The Vineyard Gazette – Martha’s Vineyard News

Architectural design remains a major sticking point on Aidylberg 3, Island Elderly Housing’s plan to expand its low-income housing complex off Wing Road in Oak Bluffs.

The Martha’s Vineyard Commission wrapped up a tense hearing last Thursday night on the project, which is being considered as a development with regional impact (RID).

IEH wants to construct an approximately 6,800 square foot building with five apartments at 38 Wing Road, formerly the home of the late Marguerite Bergstorm, founder of IEH who led early efforts on the island to develop housing for the elderly . The modest house, circa 1900, was demolished without prior review by the VMC, as is the case with all buildings over 100 years old.

The new building would join two other buildings of five apartments at Aidylberg 1 and 2, next to the site.

Financial support for the project would come from a combination of private funding and money from the Community Preservation Act, previously approved by voters on the island.

IEH spokespeople and their lawyer have been at odds with the commission since the first hearing, when commissioners raised questions about the project’s design and suggested changes to make it more energy-intensive and cost-effective.

A special planning committee meeting was held in the middle of the public hearing to try to resolve the issues, with commissioners Michael Kim and Ben Robinson, both architects and designers, volunteering to work with the claimant.

But at last Thursday’s hearing, commissioner Doug Sederholm said the meeting did not go well.

“It was a pretty tense experience for us because the curators were making pretty pointed comments about the design and some of them weren’t taken very cheerfully,” Mr Sederholm said.

In an April 25 letter to the commission, IEH board chair Simone DeSorcy declined the VMC’s offer of assistance, saying any overhaul of the building would be a “legal and financial burden and would cause an undue delay” to the project.

Neighbors also raised objections to the project, with more than one testifying at the hearing Thursday.

IEH spokespersons again pushed back on the idea of ​​making any changes, pointing to the continued need for more senior housing on the island.

IEH board member Cole Powers told commissioners the project was already under financial pressure.

“If we’re going to go back to the drawing board with this, the amount of money it’s going to cost us to do it, we’re seriously considering ending this,” Mr Power said. “We are talking about multi-generational Islanders and the only way to give them a place to retire is here and now.

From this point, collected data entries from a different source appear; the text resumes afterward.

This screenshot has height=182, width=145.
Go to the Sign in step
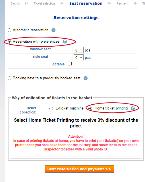point(15,3)
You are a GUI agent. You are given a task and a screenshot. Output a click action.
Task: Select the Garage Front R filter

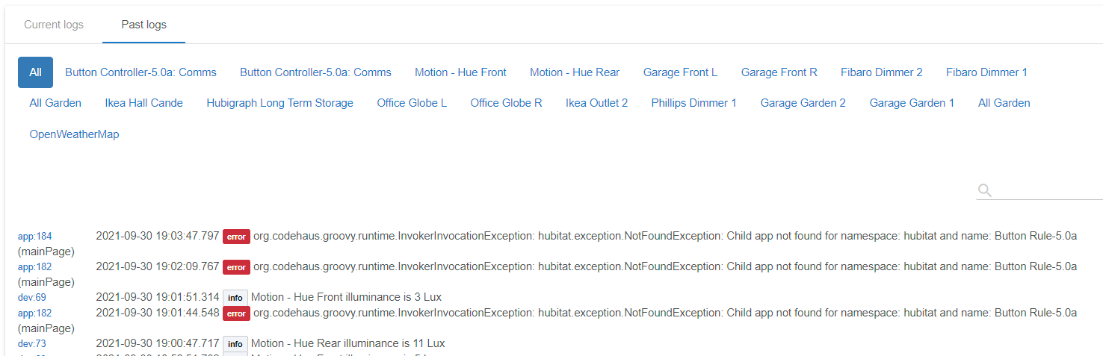[x=779, y=72]
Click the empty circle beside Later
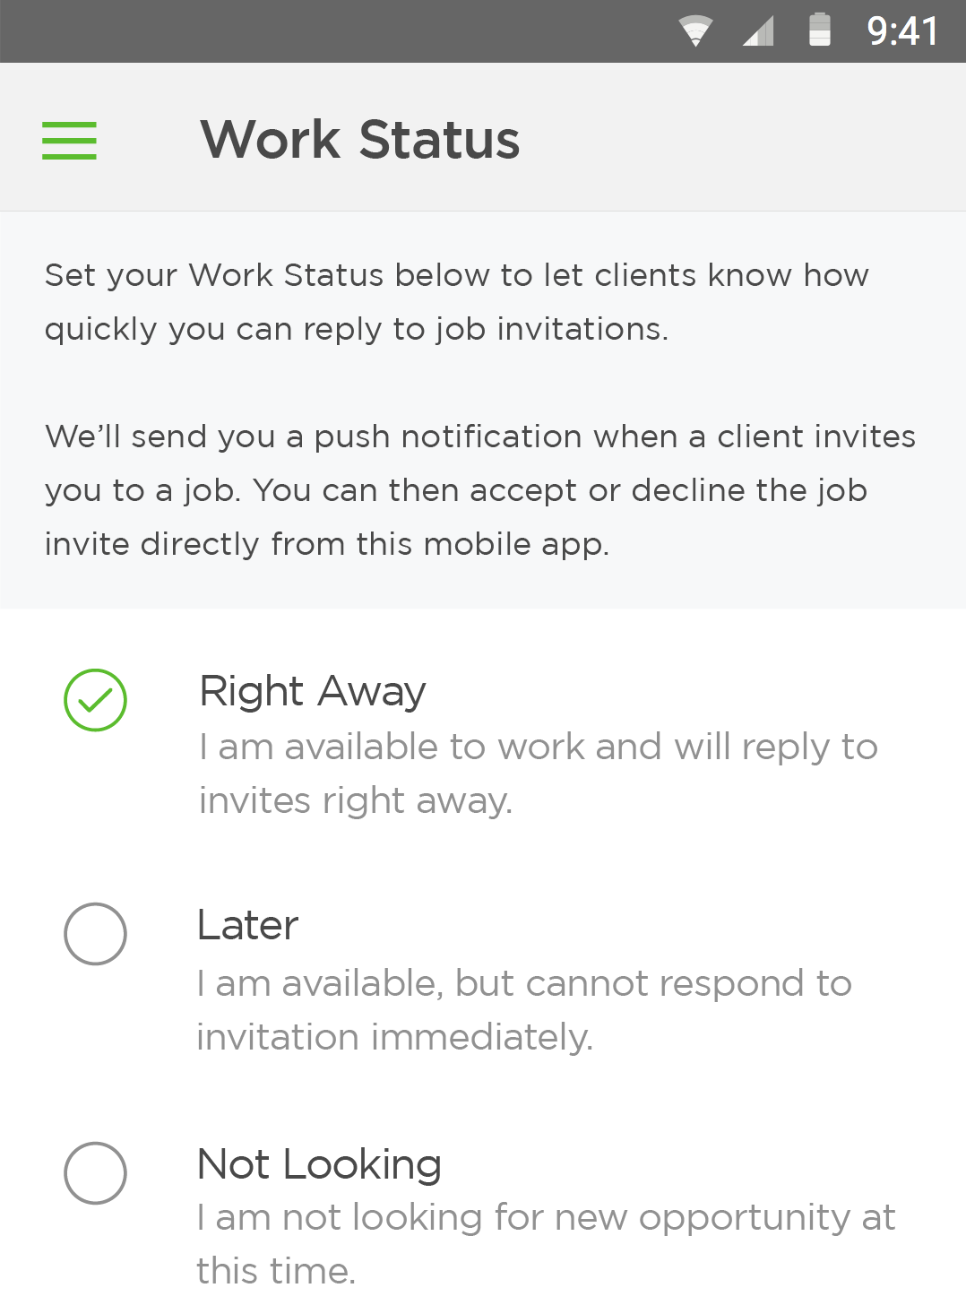This screenshot has height=1305, width=966. (x=95, y=933)
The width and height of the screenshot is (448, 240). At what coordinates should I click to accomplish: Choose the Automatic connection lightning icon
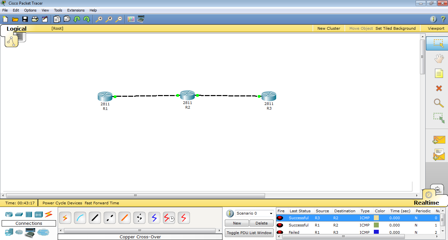(x=65, y=218)
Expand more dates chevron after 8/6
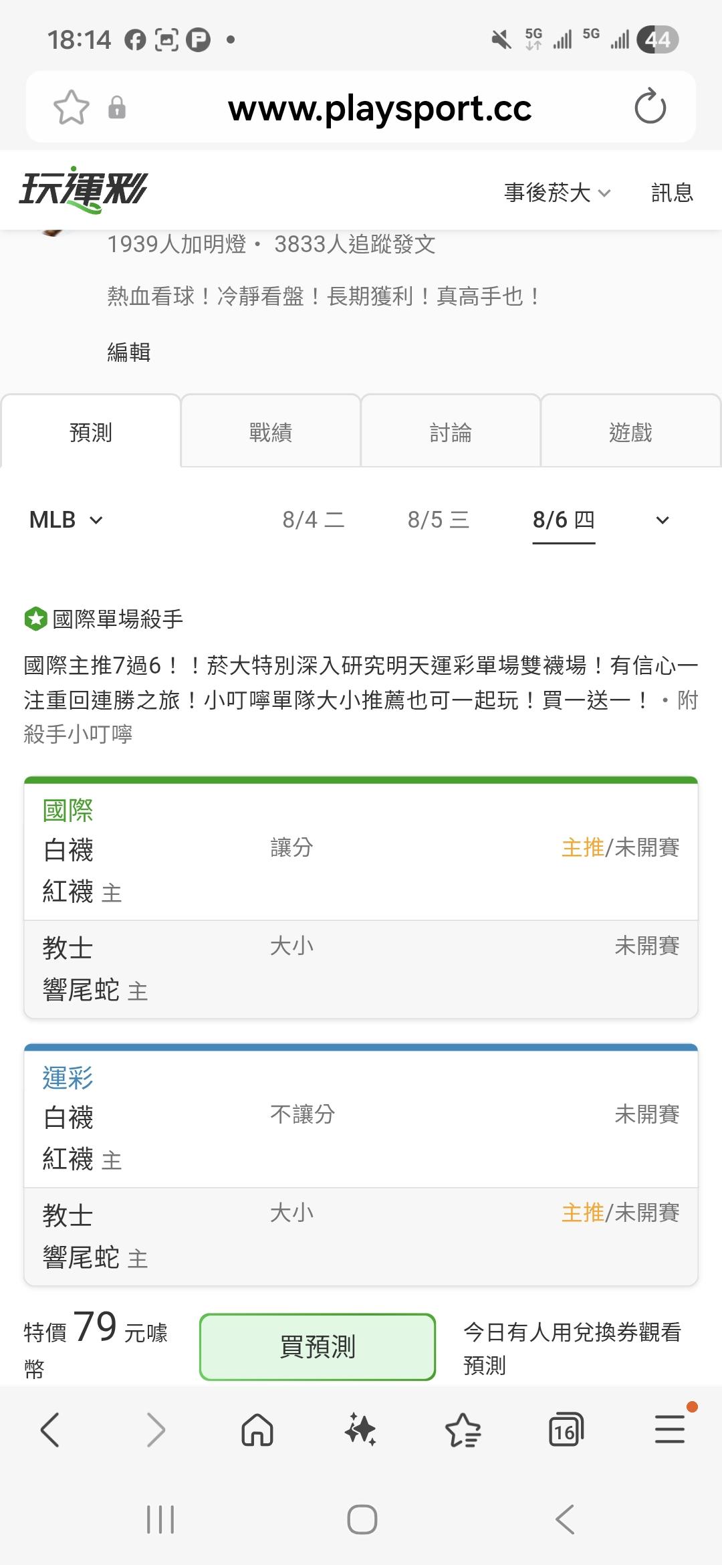Viewport: 722px width, 1565px height. (x=663, y=520)
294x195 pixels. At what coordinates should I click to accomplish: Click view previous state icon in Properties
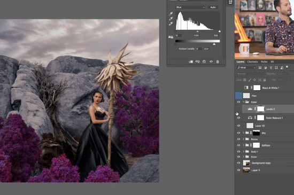click(197, 61)

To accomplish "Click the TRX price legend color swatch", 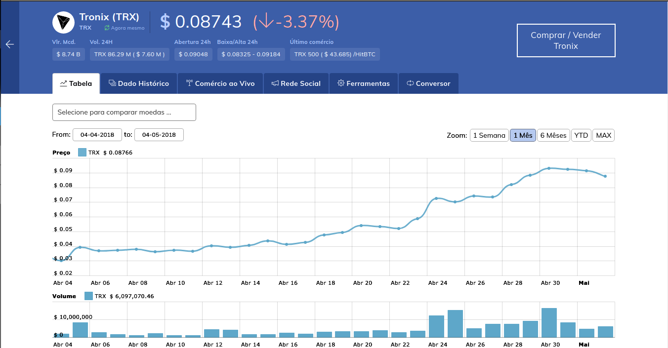I will [82, 153].
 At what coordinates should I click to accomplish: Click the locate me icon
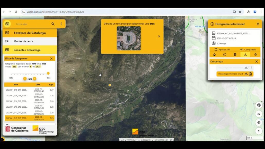pyautogui.click(x=259, y=123)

Mr. Kim and Mr. Robinson reiterated the commission’s willingness to help correct what they consider to be major design flaws.

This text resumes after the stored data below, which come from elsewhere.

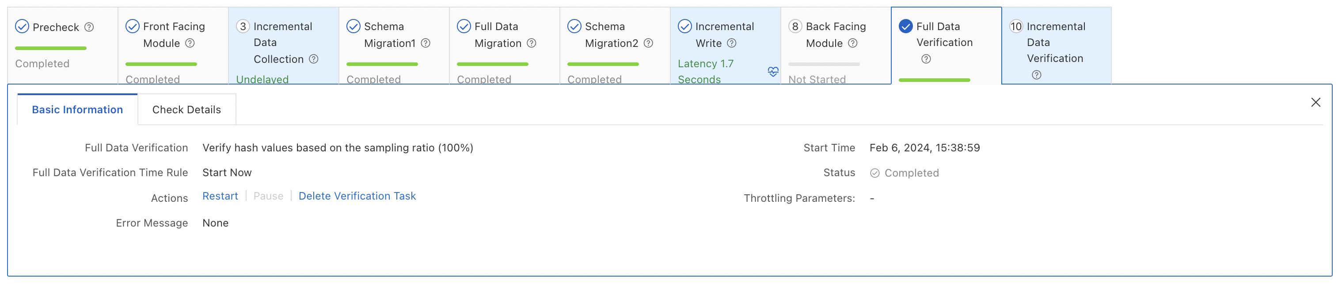Click Delete Verification Task
The image size is (1338, 285).
[357, 196]
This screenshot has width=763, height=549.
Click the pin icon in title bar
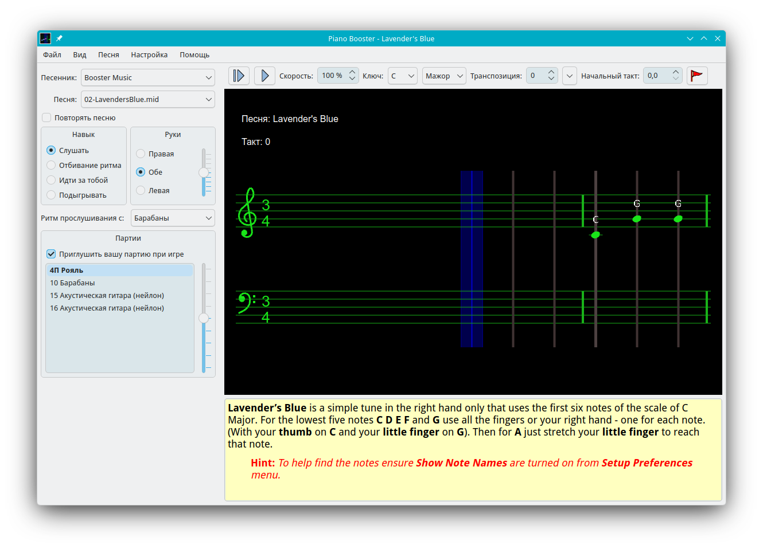[x=59, y=38]
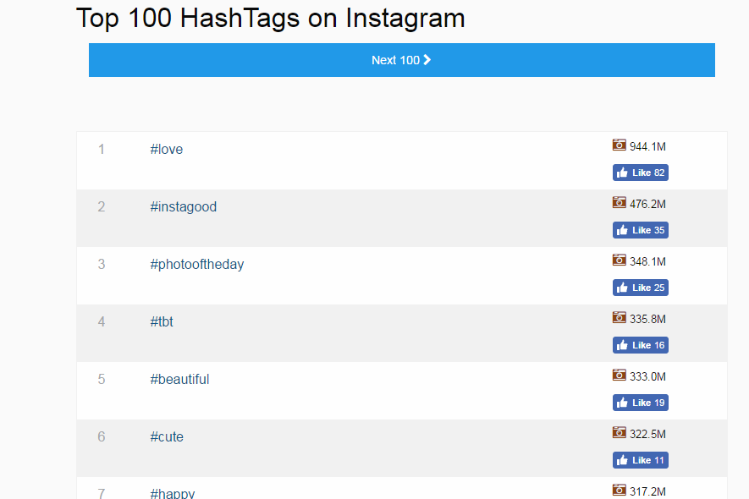Click the camera icon beside #cute count

[x=620, y=433]
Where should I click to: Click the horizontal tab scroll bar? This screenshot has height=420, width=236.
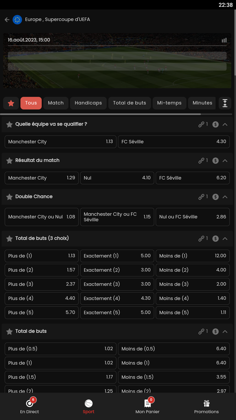click(101, 114)
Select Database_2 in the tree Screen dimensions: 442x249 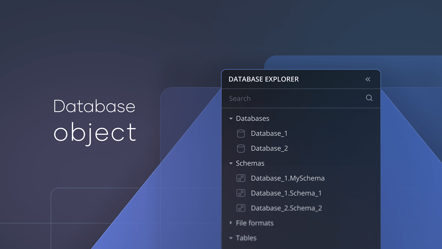click(x=269, y=148)
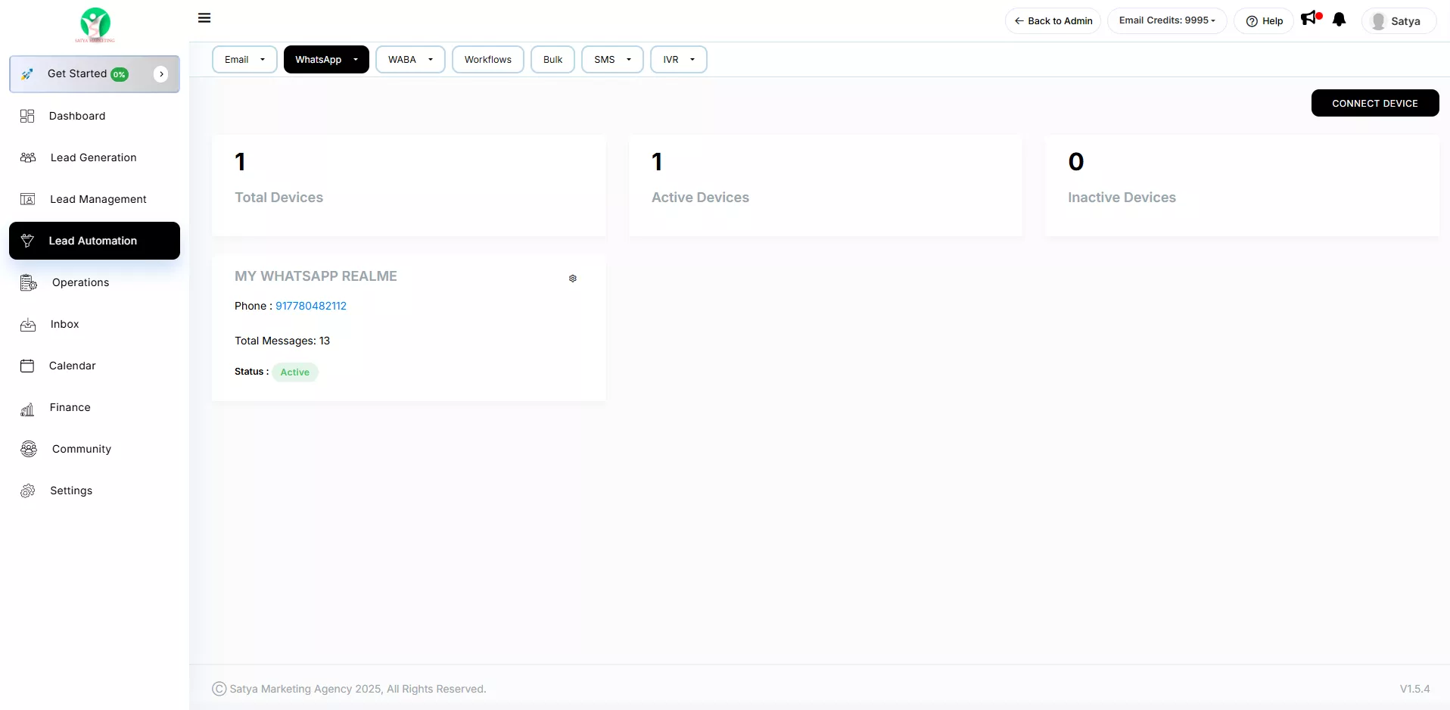Select the Bulk tab
This screenshot has height=710, width=1450.
click(552, 60)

Mr Kim said he did not want to stop a project that helps meet such a critical need, but said without reconsidering the design, which he described as not fitting the neighborhood and made no attempt to reflect the original building which has now disappeared. , he would have no choice.

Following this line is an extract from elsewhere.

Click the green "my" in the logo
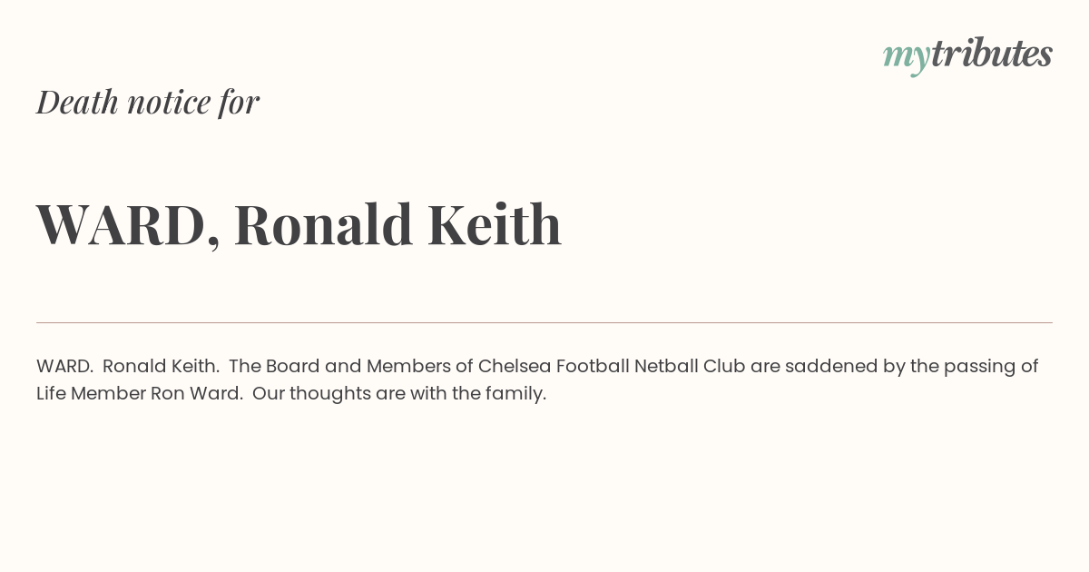 906,56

“I should happily call it what I see it and I see it as mall architecture on Wing Road,” Mr Kim said. “A redesign of something that’s more responsive and much cheaper to build would be a much faster way to complete a successful project.”

Mr. Robinson agreed.

“No one at the town hall saw the plans when they voted for that money. They were giving that money to a good cause,” he said, referring to the fund’s approval. ACP by voters: “It’s really unfortunate to be faced with a choice between what is essentially useless architecture and this good cause. It can be fixed, it’s not that complicated.”